Directions ▸ Report the count of lines in the listing below that include the string "Centennial", with no other text.

Source data ▸

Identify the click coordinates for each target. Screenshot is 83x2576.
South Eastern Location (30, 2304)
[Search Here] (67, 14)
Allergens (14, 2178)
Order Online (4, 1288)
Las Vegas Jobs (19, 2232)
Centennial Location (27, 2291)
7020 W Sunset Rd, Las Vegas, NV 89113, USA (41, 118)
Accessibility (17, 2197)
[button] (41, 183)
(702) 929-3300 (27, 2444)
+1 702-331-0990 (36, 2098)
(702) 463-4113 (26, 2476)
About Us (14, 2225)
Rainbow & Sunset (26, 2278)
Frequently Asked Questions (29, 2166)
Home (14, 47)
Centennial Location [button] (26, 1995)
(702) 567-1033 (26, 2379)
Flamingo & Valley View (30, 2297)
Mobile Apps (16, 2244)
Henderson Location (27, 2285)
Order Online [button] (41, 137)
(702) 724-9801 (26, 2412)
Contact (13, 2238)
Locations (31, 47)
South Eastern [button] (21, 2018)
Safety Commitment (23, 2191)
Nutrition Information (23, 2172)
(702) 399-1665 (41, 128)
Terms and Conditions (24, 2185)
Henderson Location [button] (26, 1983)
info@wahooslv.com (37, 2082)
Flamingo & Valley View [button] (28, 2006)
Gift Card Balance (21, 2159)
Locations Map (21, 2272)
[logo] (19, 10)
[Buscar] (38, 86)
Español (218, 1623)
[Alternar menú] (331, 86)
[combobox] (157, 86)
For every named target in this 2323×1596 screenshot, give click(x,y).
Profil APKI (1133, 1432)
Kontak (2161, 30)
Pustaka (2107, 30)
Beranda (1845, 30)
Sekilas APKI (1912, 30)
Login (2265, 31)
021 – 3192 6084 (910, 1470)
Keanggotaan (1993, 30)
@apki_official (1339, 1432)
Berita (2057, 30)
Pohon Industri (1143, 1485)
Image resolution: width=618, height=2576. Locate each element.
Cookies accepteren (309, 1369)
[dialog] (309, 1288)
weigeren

Task output ▸ 2